[Directive]
Rewrite all of the records with "Identify the location of" replaced by "Give the position of" wherever it occurs, and keep everything else the same.
=====
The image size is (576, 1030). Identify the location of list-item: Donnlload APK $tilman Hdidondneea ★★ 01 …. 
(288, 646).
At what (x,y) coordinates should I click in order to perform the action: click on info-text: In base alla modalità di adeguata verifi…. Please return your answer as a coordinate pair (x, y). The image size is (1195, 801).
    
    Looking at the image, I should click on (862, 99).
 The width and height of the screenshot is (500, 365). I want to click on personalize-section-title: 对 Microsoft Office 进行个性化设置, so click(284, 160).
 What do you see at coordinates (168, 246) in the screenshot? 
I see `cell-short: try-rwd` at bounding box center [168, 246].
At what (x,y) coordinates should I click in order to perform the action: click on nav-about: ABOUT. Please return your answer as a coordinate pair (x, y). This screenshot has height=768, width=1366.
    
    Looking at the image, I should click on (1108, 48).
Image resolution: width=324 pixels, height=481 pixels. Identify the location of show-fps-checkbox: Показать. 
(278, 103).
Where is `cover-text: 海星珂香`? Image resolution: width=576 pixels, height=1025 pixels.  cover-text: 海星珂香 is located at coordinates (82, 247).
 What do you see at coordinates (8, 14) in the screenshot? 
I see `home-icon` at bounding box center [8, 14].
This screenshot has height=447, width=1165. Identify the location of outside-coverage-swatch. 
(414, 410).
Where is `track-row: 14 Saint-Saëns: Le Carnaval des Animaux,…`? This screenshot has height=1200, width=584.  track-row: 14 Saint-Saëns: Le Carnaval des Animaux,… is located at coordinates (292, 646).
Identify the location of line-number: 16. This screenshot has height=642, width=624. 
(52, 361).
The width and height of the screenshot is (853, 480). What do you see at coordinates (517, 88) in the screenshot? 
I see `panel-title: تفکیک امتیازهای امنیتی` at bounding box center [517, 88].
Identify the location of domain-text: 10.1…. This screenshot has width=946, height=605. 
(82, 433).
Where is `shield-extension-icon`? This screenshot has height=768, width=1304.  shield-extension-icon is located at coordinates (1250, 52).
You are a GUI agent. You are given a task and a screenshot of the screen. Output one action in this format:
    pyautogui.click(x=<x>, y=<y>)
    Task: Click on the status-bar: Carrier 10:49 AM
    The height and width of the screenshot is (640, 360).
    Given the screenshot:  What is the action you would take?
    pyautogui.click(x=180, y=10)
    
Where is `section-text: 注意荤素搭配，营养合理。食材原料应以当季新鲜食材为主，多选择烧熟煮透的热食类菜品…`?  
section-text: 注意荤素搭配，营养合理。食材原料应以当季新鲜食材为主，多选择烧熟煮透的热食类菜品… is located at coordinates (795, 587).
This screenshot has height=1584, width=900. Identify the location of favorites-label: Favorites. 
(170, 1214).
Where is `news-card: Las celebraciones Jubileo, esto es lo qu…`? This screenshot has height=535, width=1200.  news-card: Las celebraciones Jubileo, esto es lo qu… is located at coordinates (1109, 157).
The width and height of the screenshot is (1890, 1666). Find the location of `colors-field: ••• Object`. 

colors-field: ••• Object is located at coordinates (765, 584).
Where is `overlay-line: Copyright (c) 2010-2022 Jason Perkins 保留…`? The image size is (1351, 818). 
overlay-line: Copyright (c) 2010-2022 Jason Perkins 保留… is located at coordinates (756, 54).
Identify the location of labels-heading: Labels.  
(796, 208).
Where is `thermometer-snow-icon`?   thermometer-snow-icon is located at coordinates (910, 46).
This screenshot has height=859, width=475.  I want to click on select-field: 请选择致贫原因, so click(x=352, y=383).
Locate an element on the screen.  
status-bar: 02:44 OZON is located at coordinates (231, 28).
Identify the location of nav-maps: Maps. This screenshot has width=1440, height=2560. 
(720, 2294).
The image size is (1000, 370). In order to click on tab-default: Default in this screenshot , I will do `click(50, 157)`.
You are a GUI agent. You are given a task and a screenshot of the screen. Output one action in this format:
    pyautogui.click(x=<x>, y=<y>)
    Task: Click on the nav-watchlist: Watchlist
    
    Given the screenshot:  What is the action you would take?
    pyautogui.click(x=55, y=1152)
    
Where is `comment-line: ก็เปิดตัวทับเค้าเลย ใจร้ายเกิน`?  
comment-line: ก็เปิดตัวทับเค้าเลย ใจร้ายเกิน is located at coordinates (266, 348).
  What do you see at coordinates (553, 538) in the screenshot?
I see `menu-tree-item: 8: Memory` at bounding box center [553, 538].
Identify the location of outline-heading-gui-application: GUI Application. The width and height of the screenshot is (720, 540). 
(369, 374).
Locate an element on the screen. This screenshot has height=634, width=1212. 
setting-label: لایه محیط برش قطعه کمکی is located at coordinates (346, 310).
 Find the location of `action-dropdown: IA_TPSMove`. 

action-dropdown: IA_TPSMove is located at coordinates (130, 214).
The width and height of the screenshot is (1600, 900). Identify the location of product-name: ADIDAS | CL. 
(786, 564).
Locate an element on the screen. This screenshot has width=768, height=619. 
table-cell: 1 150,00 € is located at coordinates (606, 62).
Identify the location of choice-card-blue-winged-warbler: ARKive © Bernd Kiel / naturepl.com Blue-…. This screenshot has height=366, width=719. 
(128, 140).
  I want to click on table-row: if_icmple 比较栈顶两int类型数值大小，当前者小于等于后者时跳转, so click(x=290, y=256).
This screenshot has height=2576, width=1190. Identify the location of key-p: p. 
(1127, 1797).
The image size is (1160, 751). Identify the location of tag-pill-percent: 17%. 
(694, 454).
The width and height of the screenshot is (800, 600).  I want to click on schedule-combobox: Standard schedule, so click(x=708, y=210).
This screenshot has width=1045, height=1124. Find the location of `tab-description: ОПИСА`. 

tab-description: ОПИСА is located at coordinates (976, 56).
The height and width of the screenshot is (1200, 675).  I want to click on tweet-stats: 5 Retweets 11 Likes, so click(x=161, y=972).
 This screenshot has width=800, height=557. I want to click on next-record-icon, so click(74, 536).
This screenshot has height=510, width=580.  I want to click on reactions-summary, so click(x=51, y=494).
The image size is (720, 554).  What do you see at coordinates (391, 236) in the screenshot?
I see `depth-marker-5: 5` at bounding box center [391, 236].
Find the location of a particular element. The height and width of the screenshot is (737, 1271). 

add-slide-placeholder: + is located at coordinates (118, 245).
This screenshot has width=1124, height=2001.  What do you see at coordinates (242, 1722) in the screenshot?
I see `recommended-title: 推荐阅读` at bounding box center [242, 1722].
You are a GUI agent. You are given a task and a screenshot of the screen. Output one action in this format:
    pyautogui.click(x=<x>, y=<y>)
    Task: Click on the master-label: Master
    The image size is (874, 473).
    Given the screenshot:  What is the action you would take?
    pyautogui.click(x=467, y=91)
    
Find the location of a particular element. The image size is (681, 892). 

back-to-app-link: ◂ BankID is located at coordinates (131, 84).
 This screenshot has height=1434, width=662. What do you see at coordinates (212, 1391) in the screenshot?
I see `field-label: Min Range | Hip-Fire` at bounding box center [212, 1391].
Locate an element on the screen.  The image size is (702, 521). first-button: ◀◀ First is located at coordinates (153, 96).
=====
[Solution for this exercise]
The image size is (576, 1030). Give the position of list-item: Donnlload APK $tilman Hdidondneea ★★ 01 …. 
(288, 646).
At what (x,y) coordinates should I click in order to perform the action: click on info-text: In base alla modalità di adeguata verifi…. Please return your answer as a coordinate pair (x, y). The image size is (1195, 801).
    
    Looking at the image, I should click on (862, 99).
 The width and height of the screenshot is (500, 365). I want to click on personalize-section-title: 对 Microsoft Office 进行个性化设置, so click(284, 160).
 What do you see at coordinates (168, 246) in the screenshot? 
I see `cell-short: try-rwd` at bounding box center [168, 246].
At what (x,y) coordinates should I click in order to perform the action: click on nav-about: ABOUT. Please return your answer as a coordinate pair (x, y). This screenshot has height=768, width=1366.
    
    Looking at the image, I should click on (1108, 48).
Image resolution: width=324 pixels, height=481 pixels. Give the position of show-fps-checkbox: Показать. 
(278, 103).
Where is `cover-text: 海星珂香`? Image resolution: width=576 pixels, height=1025 pixels.  cover-text: 海星珂香 is located at coordinates (82, 247).
 What do you see at coordinates (8, 14) in the screenshot? 
I see `home-icon` at bounding box center [8, 14].
This screenshot has height=447, width=1165. Give the position of outside-coverage-swatch. 
(414, 410).
Where is `track-row: 14 Saint-Saëns: Le Carnaval des Animaux,…`? This screenshot has height=1200, width=584.  track-row: 14 Saint-Saëns: Le Carnaval des Animaux,… is located at coordinates (292, 646).
Give the position of line-number: 16. This screenshot has height=642, width=624. 
(52, 361).
The width and height of the screenshot is (853, 480). What do you see at coordinates (517, 88) in the screenshot? 
I see `panel-title: تفکیک امتیازهای امنیتی` at bounding box center [517, 88].
Give the position of domain-text: 10.1…. This screenshot has width=946, height=605. 
(82, 433).
Where is `shield-extension-icon`? This screenshot has height=768, width=1304.  shield-extension-icon is located at coordinates (1250, 52).
You are a GUI agent. You are given a task and a screenshot of the screen. Output one action in this format:
    pyautogui.click(x=<x>, y=<y>)
    Task: Click on the status-bar: Carrier 10:49 AM
    The height and width of the screenshot is (640, 360).
    Given the screenshot:  What is the action you would take?
    pyautogui.click(x=180, y=10)
    
Where is `section-text: 注意荤素搭配，营养合理。食材原料应以当季新鲜食材为主，多选择烧熟煮透的热食类菜品…`?  
section-text: 注意荤素搭配，营养合理。食材原料应以当季新鲜食材为主，多选择烧熟煮透的热食类菜品… is located at coordinates (795, 587).
This screenshot has height=1584, width=900. Give the position of favorites-label: Favorites. 
(170, 1214).
Where is `news-card: Las celebraciones Jubileo, esto es lo qu…`? This screenshot has height=535, width=1200.  news-card: Las celebraciones Jubileo, esto es lo qu… is located at coordinates (1109, 157).
The width and height of the screenshot is (1890, 1666). Find the location of `colors-field: ••• Object`. 

colors-field: ••• Object is located at coordinates (765, 584).
Where is `overlay-line: Copyright (c) 2010-2022 Jason Perkins 保留…`? The image size is (1351, 818). 
overlay-line: Copyright (c) 2010-2022 Jason Perkins 保留… is located at coordinates (756, 54).
Give the position of labels-heading: Labels.  
(796, 208).
Where is `thermometer-snow-icon`?   thermometer-snow-icon is located at coordinates (910, 46).
This screenshot has height=859, width=475.  I want to click on select-field: 请选择致贫原因, so click(x=352, y=383).
Locate an element on the screen.  
status-bar: 02:44 OZON is located at coordinates (231, 28).
Give the position of nav-maps: Maps. This screenshot has width=1440, height=2560. 
(720, 2294).
The image size is (1000, 370). In order to click on tab-default: Default in this screenshot , I will do `click(50, 157)`.
You are a GUI agent. You are given a task and a screenshot of the screen. Output one action in this format:
    pyautogui.click(x=<x>, y=<y>)
    Task: Click on the nav-watchlist: Watchlist
    
    Given the screenshot:  What is the action you would take?
    pyautogui.click(x=55, y=1152)
    
Where is `comment-line: ก็เปิดตัวทับเค้าเลย ใจร้ายเกิน`?  
comment-line: ก็เปิดตัวทับเค้าเลย ใจร้ายเกิน is located at coordinates (266, 348).
  What do you see at coordinates (553, 538) in the screenshot?
I see `menu-tree-item: 8: Memory` at bounding box center [553, 538].
Give the position of outline-heading-gui-application: GUI Application. The width and height of the screenshot is (720, 540). 
(369, 374).
Locate an element on the screen. This screenshot has height=634, width=1212. 
setting-label: لایه محیط برش قطعه کمکی is located at coordinates (346, 310).
 Find the location of `action-dropdown: IA_TPSMove`. 

action-dropdown: IA_TPSMove is located at coordinates (130, 214).
The width and height of the screenshot is (1600, 900). Give the position of product-name: ADIDAS | CL. 
(786, 564).
Locate an element on the screen. This screenshot has width=768, height=619. 
table-cell: 1 150,00 € is located at coordinates (606, 62).
Give the position of choice-card-blue-winged-warbler: ARKive © Bernd Kiel / naturepl.com Blue-…. This screenshot has height=366, width=719. 
(128, 140).
  I want to click on table-row: if_icmple 比较栈顶两int类型数值大小，当前者小于等于后者时跳转, so click(x=290, y=256).
This screenshot has height=2576, width=1190. Give the position of key-p: p. 
(1127, 1797).
The image size is (1160, 751). Give the position of tag-pill-percent: 17%. 
(694, 454).
The width and height of the screenshot is (800, 600).  I want to click on schedule-combobox: Standard schedule, so click(x=708, y=210).
This screenshot has width=1045, height=1124. Find the location of `tab-description: ОПИСА`. 

tab-description: ОПИСА is located at coordinates (976, 56).
The height and width of the screenshot is (1200, 675).  I want to click on tweet-stats: 5 Retweets 11 Likes, so click(x=161, y=972).
 This screenshot has width=800, height=557. I want to click on next-record-icon, so click(74, 536).
This screenshot has height=510, width=580.  I want to click on reactions-summary, so click(x=51, y=494).
The image size is (720, 554).  What do you see at coordinates (391, 236) in the screenshot?
I see `depth-marker-5: 5` at bounding box center [391, 236].
Find the location of a particular element. The height and width of the screenshot is (737, 1271). 

add-slide-placeholder: + is located at coordinates (118, 245).
This screenshot has width=1124, height=2001.  What do you see at coordinates (242, 1722) in the screenshot?
I see `recommended-title: 推荐阅读` at bounding box center [242, 1722].
You are a GUI agent. You are given a task and a screenshot of the screen. Output one action in this format:
    pyautogui.click(x=<x>, y=<y>)
    Task: Click on the master-label: Master
    The image size is (874, 473).
    Given the screenshot:  What is the action you would take?
    pyautogui.click(x=467, y=91)
    
Find the location of a particular element. The image size is (681, 892). 

back-to-app-link: ◂ BankID is located at coordinates (131, 84).
 This screenshot has height=1434, width=662. What do you see at coordinates (212, 1391) in the screenshot?
I see `field-label: Min Range | Hip-Fire` at bounding box center [212, 1391].
Locate an element on the screen.  The image size is (702, 521). first-button: ◀◀ First is located at coordinates (153, 96).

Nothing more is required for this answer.